Stated problem ::
Lay out the records as a numbered list, starting at the line that contains "Click the red Follow button" and ending after the line that contains "click(773, 74)", with blank lines omitted. Leave the pictures out of the list.

Record list ::
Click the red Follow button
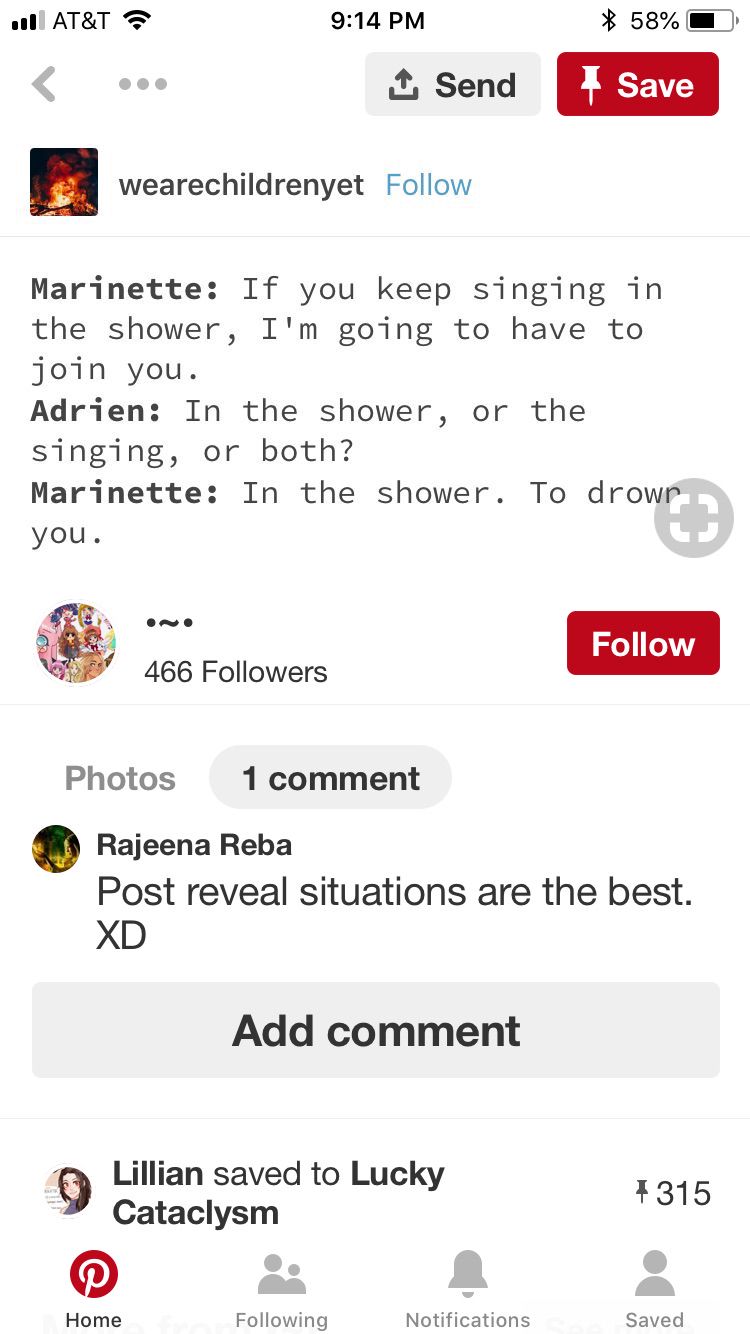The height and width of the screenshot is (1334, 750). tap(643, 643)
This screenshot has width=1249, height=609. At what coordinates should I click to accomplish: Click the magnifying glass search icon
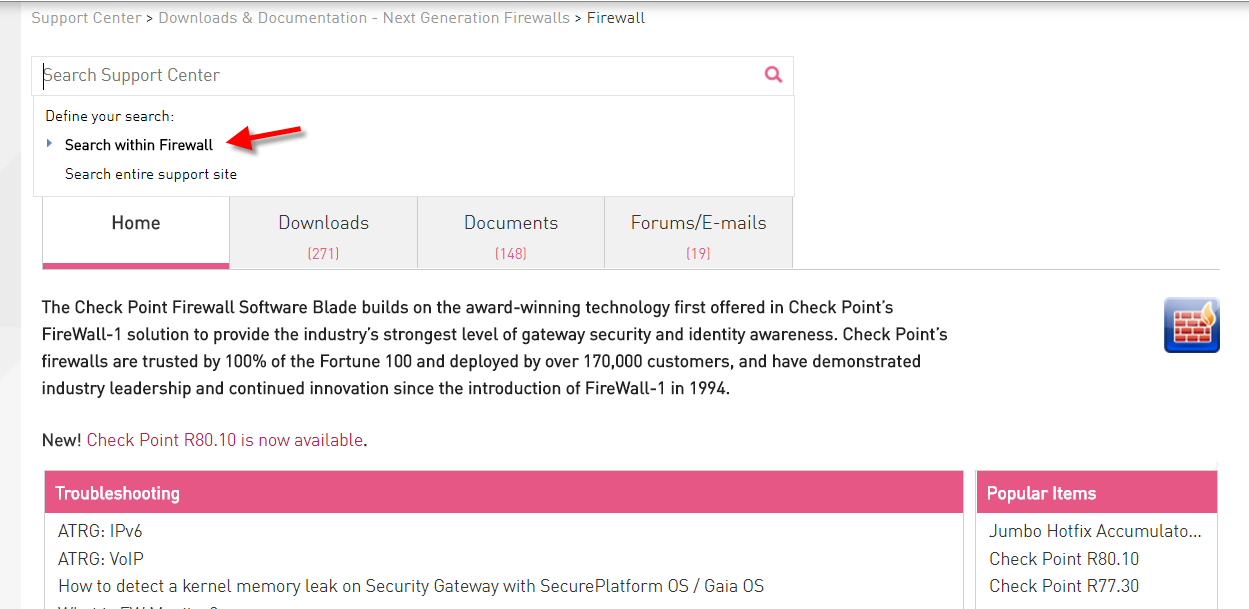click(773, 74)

...

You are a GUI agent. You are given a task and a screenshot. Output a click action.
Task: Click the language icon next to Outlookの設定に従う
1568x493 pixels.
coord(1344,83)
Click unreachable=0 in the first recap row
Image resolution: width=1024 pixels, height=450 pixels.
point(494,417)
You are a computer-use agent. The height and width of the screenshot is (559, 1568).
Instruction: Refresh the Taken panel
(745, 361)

Expected answer ::
1. Click the red Follow button
2. The height and width of the screenshot is (1334, 750). tap(643, 643)
3. This screenshot has width=1249, height=609. At what coordinates should I click to accomplish: Click the magnifying glass search icon
4. click(773, 74)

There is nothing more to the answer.